Miele falso? Ma che significa? Beh, in realtà esattamente quello che avete immaginato – “miele” che con le api non ha quasi nulla a che vedere, essendo di fatto composto da sciroppi di zucchero ricavati da grano, riso e barbabietola da zucchero. Stando infatti a quanto rivelato dal rapporto “Dagli alveari”, redatto dalle stesse autorità europee, “una percentuale significativa di miele importato in Europa è sospettata di essere fraudolenta, ma spesso non viene individuata”. D’altro canto, i numeri parlano chiaro: dei 320 lotti presi in esame dal laboratorio ufficiale del Centro comune di ricerca (Ccr) per conto dell’esecutivo europeo, poco meno della metà (il 46%, a essere precisi) non conteneva realmente miele.
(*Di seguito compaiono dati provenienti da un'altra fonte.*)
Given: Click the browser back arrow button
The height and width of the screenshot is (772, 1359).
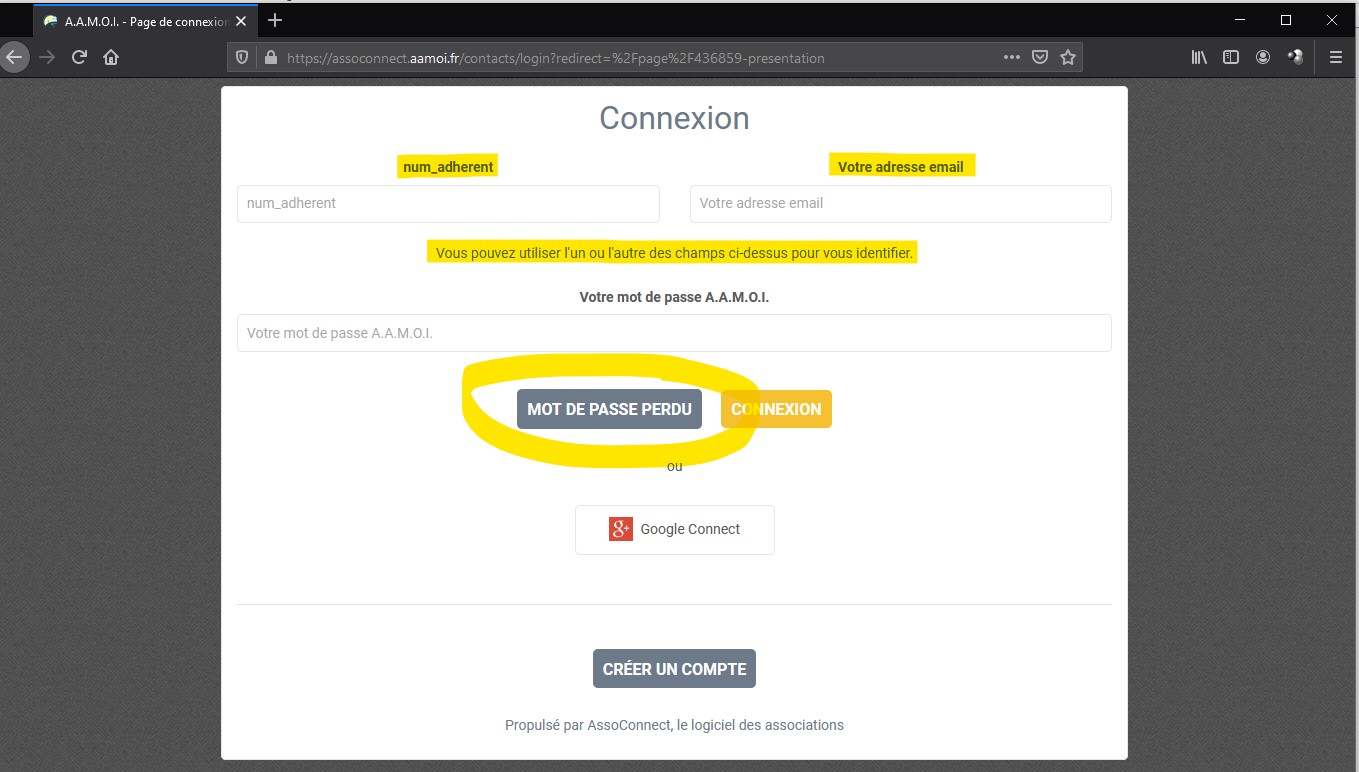Looking at the screenshot, I should [14, 58].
Miele falso: i Paesi sospetti e i rischi per la salute dei consumatori
No, naturalmente di rischi per la salute sono minimi: la cosiddetta pietra dello scandalo giace nel fatto che le pratiche di questo tipo sono giustamente vietate dalle leggi comunitarie in quanto ingannano gli acquirenti. È bene notare che il numero più alto di queste partite “contraffatte” proviene dalla Cina (con 88 lotti pari al 74%), Ucraina (74), Argentina (34), Messico (22), Brasile (18) e Turchia (15); con etichette che nella maggior parte dei casi raccontano di prodotto “poliflorale” (77%) o “monoflorale” (11%), mentre il resto è di origine botanica sconosciuta.
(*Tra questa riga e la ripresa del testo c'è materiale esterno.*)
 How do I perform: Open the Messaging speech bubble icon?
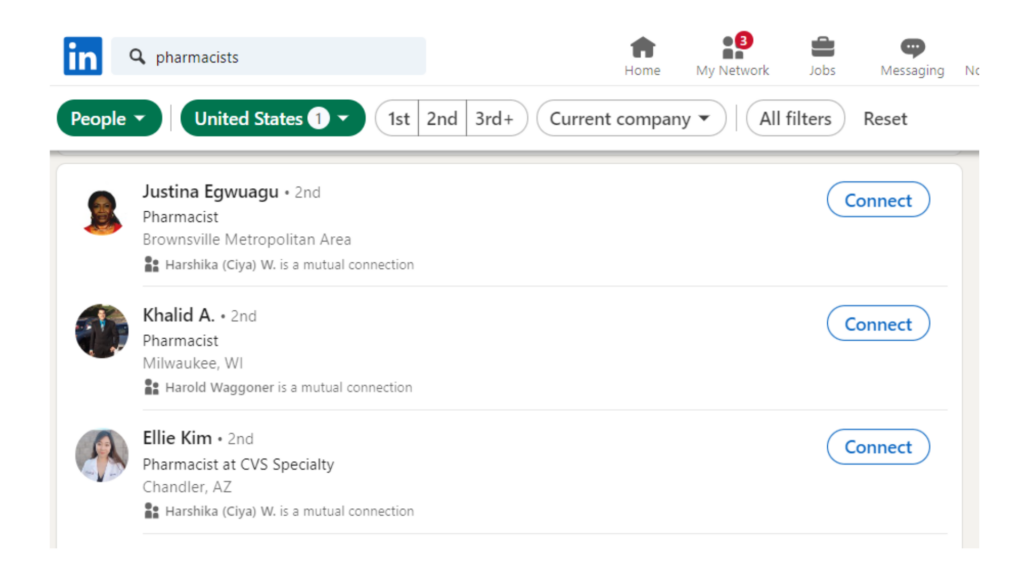[912, 48]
Si segnala, per di più, che nonostante la Turchia occupi una posizione relativamente bassa nella classifica qui sopra, il miele da qui proveniente presenta la percentuale relativa più alta di campioni sospetti (93%); mentre l’apparentemente insospettabile Regno Unito ha messo a segno un “tasso di sospetto” addirittura del 100%. Analizzando questi dati, i ricercatori sono arrivati alla conclusione che siano dovuti dal fatto che in quel d’Oltremanica arrivi molto miele prodotto da altri Paesi che viene ulteriormente miscelato e poi riesportato in altri mercati.
Il rapporto, coordinato alla Direzione generale per la salute e la sicurezza alimentare (Dg Sante) con il coinvolgimento dell’Ufficio europeo per la lotta antifrode (Olaf) e di 16 Paesi europei, ha svelato che oltre la metà degli operatori (57%) ha esportato partite di miele sospette, mentre il 66% ne ha importato almeno uno; e soprattutto ha portato alla luce una certa complicità tra esportatori e importatori.
Gli ispettori hanno ad esempio smascherato il riscorso a laboratori accreditati dall’Ue per “aggiustare” le miscele di miele e zucchero in modo da non essere scoperti dai clienti e dalle stesse autorità di settore, o ancora l’utilizzo di additivi e coloranti per imitare fonti botaniche e il falsificare le informazioni circa la tracciabilità del prodotti. Emersi i risultati le autorità competenti non hanno esitato a dare il via alle indagini nei confronti di 44 operatori attivi sul territorio europeo, con sette di questi che sono già andati incontro a sanzioni.